Stored records:
• • • • • • •
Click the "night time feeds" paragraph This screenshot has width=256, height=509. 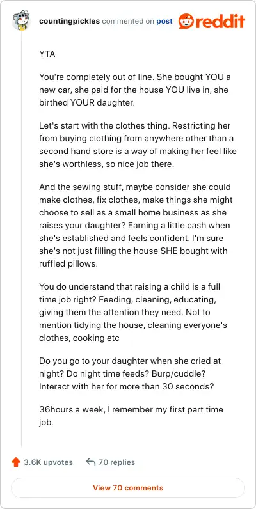pos(130,373)
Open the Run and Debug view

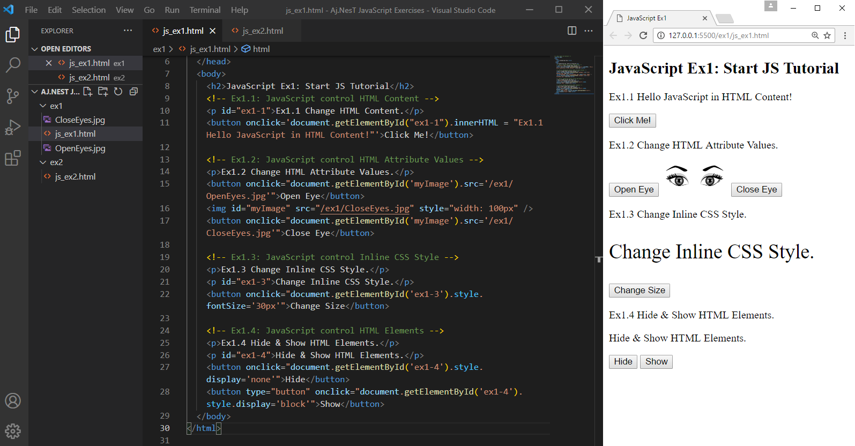pyautogui.click(x=13, y=127)
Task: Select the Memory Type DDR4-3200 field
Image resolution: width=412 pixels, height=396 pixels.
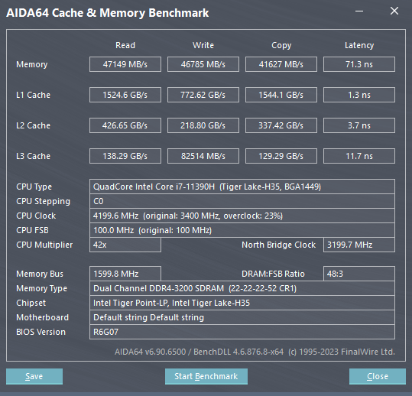Action: [x=242, y=288]
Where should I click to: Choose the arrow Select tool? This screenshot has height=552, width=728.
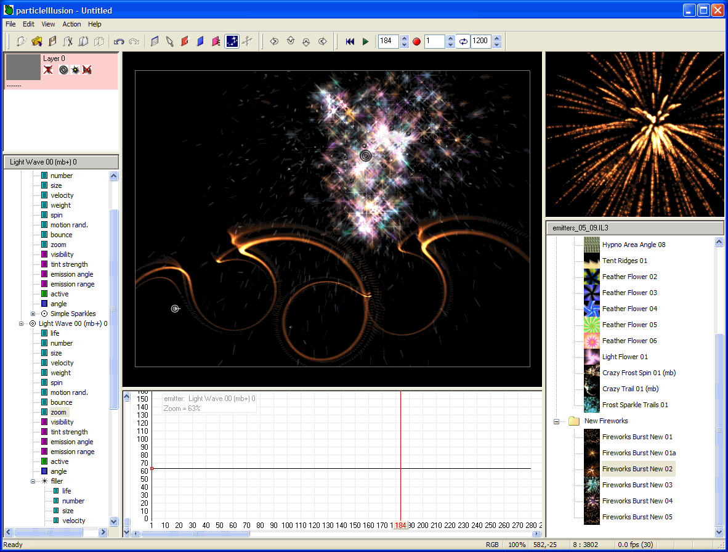pyautogui.click(x=169, y=41)
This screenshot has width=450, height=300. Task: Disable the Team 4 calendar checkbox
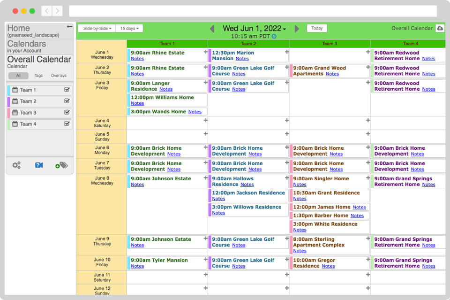pos(67,124)
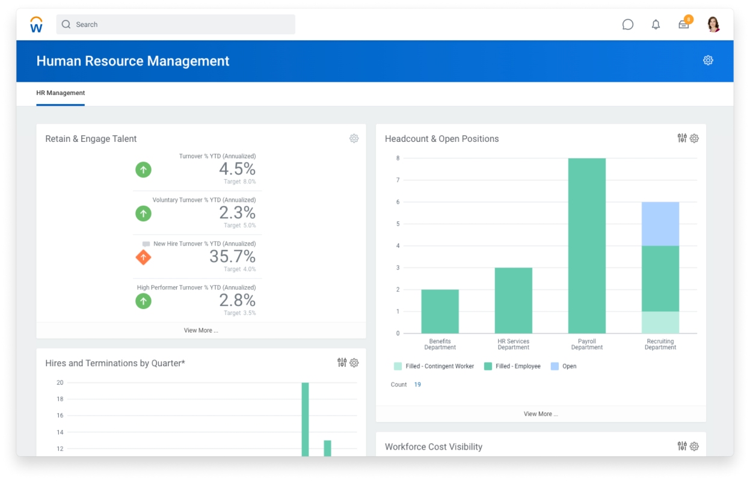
• • • • • • •
**EXERCISE INSTRUCTIONS**: Starting at the line that contains "This screenshot has width=450, height=300.", write out every line through the final line of the entries, word for word; skip any pictures.

**ANSWER BOX**:
This screenshot has width=450, height=300. Task: Disable the Team 4 calendar checkbox
pos(67,124)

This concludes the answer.